CONSIGNE
Recopiez mot pour mot l'intégralité du texte ci-dessous sur le film Emilia Perez.

TEXTE FOURNI
---+---
Avec Emilia Perez Jacques Audiard fait exploser les frontières des genres et des représentations sexuelles et cinématographiques. Déroutant et révolutionnaire

Emilia Perez est un film de genre, mais de tous les genres. Porté par quatre actrices sublimes qui chantent et dansent dans tous les styles, tourné en France en studio mais parlant en espagnol des cartels mexicains, il entremêle les esthétiques de série mafieuse, de polar, de telenovelas et de comédie musicale. Jubilatoire dans les libertés qu’il prend avec les frontières, il n’en aborde pas moins des réalités tragiques : le narcotrafic, la corruption politique et les féminicides, 10 par jour au Mexique. Sans compter l’identité de genre et la chirurgie de transition, eux aussi confondus en une transition d’identité nécessaire : Emilia en devenant la femme qu’elle est depuis toujours,  efface, en même temps que son corps d’homme, son passé massivement criminel.
---+---
DONNÉES FOURNIES

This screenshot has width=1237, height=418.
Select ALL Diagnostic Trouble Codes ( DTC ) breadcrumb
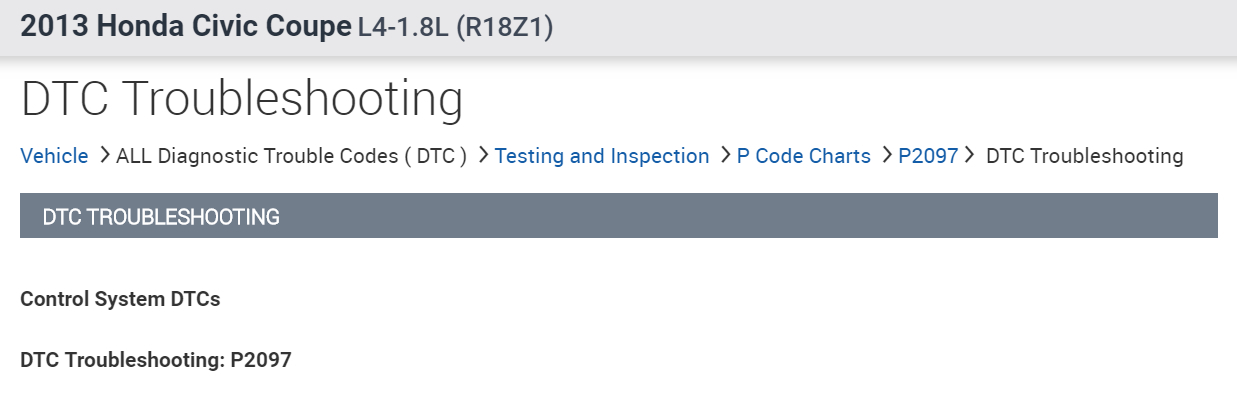click(291, 156)
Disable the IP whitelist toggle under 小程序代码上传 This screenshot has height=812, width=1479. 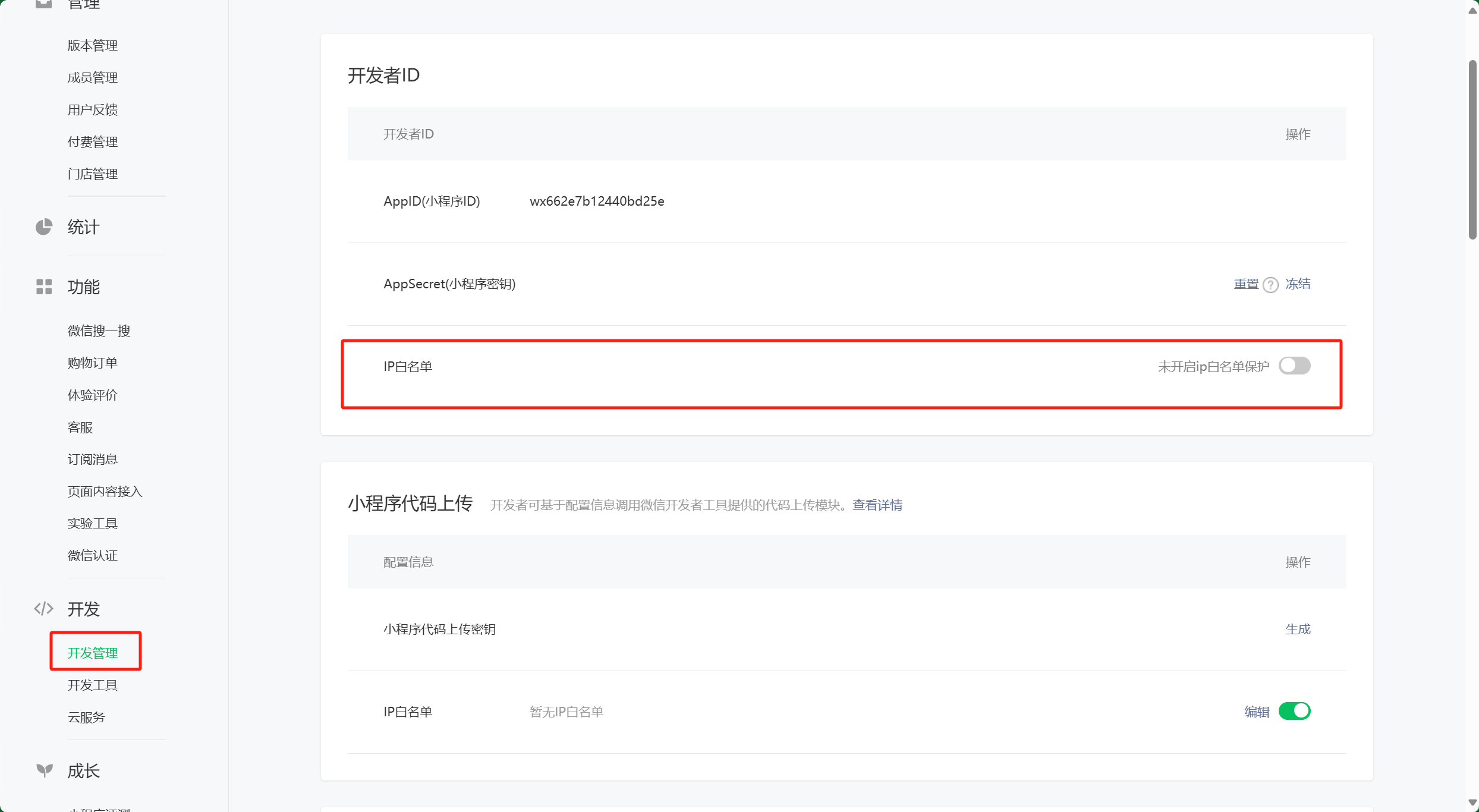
---+---
RÉPONSE
Avec Emilia Perez Jacques Audiard fait exploser les frontières des genres et des représentations sexuelles et cinématographiques. Déroutant et révolutionnaire

Emilia Perez est un film de genre, mais de tous les genres. Porté par quatre actrices sublimes qui chantent et dansent dans tous les styles, tourné en France en studio mais parlant en espagnol des cartels mexicains, il entremêle les esthétiques de série mafieuse, de polar, de telenovelas et de comédie musicale. Jubilatoire dans les libertés qu’il prend avec les frontières, il n’en aborde pas moins des réalités tragiques : le narcotrafic, la corruption politique et les féminicides, 10 par jour au Mexique. Sans compter l’identité de genre et la chirurgie de transition, eux aussi confondus en une transition d’identité nécessaire : Emilia en devenant la femme qu’elle est depuis toujours,  efface, en même temps que son corps d’homme, son passé massivement criminel.